Material provided START

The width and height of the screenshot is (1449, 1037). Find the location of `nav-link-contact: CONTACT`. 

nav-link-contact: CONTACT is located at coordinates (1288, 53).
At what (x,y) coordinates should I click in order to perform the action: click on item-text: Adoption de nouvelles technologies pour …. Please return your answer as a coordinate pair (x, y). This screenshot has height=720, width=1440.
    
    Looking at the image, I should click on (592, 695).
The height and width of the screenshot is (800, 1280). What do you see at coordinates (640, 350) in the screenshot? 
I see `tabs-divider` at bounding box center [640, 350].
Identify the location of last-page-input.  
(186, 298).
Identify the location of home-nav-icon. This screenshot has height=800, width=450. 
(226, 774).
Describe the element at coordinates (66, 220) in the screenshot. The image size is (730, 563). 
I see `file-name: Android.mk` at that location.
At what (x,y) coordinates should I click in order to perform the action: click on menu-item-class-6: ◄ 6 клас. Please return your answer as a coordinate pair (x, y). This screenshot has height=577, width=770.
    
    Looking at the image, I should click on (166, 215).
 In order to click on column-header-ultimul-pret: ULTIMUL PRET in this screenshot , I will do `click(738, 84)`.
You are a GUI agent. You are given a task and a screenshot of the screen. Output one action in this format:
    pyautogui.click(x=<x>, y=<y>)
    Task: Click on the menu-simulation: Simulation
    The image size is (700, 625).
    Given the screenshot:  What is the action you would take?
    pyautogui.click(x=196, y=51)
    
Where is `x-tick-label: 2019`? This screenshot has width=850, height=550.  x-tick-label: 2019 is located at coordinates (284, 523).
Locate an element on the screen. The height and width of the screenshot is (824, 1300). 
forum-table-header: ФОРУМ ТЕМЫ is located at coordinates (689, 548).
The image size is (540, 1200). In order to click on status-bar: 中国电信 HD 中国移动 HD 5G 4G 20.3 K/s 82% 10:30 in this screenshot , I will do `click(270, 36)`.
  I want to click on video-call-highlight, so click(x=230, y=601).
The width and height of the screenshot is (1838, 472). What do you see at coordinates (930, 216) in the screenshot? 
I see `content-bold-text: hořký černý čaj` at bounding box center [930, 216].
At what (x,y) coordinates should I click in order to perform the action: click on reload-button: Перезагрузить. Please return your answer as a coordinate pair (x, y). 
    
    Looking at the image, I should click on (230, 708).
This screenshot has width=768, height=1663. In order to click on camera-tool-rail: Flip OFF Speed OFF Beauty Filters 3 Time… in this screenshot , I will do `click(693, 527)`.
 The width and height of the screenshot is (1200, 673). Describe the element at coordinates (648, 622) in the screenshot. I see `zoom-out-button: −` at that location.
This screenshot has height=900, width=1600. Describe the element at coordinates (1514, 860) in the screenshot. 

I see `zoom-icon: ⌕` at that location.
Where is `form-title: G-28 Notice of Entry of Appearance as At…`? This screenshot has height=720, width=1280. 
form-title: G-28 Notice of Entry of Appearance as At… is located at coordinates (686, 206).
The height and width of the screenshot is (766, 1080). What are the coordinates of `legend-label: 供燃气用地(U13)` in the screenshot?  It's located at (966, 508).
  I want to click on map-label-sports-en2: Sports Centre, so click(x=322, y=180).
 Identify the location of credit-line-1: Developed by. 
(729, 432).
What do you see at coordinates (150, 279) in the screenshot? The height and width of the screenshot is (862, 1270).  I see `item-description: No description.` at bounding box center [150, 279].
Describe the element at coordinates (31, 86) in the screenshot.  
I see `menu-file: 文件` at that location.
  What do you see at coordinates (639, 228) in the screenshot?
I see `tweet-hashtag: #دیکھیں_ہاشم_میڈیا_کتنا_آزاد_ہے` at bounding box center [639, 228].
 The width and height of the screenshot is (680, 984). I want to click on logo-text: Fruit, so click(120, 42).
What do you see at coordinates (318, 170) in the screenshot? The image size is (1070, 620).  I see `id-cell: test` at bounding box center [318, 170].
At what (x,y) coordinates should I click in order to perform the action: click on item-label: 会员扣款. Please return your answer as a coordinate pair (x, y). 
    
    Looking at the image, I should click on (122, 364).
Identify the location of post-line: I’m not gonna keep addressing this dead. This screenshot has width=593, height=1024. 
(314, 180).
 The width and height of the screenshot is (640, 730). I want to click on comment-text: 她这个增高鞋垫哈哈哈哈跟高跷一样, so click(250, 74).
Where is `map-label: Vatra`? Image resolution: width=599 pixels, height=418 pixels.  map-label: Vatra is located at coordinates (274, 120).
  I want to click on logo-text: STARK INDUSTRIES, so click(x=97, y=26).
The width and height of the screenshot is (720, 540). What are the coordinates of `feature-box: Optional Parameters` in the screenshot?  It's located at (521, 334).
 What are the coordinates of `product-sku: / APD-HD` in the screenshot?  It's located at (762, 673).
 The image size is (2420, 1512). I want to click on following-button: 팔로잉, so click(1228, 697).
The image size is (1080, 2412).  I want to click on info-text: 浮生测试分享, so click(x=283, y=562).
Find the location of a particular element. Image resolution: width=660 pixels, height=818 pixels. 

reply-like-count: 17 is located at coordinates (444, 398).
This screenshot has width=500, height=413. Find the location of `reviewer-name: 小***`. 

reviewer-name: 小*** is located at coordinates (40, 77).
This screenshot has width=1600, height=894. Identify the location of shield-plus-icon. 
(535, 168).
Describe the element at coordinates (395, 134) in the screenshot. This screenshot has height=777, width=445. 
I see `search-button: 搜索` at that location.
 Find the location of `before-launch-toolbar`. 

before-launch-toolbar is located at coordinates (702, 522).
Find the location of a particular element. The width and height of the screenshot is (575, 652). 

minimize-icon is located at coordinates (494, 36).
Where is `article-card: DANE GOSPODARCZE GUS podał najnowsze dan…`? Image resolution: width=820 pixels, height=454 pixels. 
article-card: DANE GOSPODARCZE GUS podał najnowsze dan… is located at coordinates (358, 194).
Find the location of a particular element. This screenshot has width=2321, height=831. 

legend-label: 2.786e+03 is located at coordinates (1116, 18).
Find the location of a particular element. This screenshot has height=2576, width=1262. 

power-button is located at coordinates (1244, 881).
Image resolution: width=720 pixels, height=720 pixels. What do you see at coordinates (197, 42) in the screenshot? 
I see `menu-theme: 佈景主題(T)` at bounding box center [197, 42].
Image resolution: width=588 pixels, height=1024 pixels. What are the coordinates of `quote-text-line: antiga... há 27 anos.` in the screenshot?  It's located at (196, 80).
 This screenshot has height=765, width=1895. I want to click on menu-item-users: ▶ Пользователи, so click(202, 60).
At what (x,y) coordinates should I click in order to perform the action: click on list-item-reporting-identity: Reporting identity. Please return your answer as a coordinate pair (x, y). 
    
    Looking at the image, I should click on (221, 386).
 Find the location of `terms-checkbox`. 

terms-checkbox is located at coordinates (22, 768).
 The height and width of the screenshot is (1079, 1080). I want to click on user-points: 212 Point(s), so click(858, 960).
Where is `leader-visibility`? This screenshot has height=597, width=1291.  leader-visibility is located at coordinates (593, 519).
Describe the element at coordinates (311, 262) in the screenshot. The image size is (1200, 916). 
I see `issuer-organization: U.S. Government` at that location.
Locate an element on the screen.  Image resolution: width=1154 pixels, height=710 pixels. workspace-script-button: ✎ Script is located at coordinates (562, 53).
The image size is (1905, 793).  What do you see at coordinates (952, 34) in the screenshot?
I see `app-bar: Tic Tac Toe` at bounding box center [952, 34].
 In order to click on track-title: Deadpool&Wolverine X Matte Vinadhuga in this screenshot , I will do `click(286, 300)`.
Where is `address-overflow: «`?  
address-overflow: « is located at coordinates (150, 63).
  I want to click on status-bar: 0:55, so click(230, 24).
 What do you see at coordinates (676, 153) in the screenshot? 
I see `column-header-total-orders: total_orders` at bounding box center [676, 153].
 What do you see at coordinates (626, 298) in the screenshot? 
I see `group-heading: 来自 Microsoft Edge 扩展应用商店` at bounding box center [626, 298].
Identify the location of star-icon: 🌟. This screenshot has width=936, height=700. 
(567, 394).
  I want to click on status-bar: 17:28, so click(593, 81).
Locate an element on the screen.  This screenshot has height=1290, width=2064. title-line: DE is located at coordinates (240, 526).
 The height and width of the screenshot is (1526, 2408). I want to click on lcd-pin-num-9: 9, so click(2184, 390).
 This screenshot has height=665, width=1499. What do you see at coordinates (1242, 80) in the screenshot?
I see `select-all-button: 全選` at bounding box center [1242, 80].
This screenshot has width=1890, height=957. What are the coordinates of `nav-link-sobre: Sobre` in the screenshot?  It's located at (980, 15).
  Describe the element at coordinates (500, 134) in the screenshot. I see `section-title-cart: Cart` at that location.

Material provided END

**Assigned task:** Give the material from the line with "The width and height of the screenshot is (1838, 472)." to the line with "Looking at the image, I should click on (230, 708)." as a numbered list, leaving out blank lines.

**Response:**
1. The width and height of the screenshot is (1838, 472). What do you see at coordinates (930, 216) in the screenshot? 
2. I see `content-bold-text: hořký černý čaj` at bounding box center [930, 216].
3. At what (x,y) coordinates should I click in order to perform the action: click on reload-button: Перезагрузить. Please return your answer as a coordinate pair (x, y). 
4.     Looking at the image, I should click on (230, 708).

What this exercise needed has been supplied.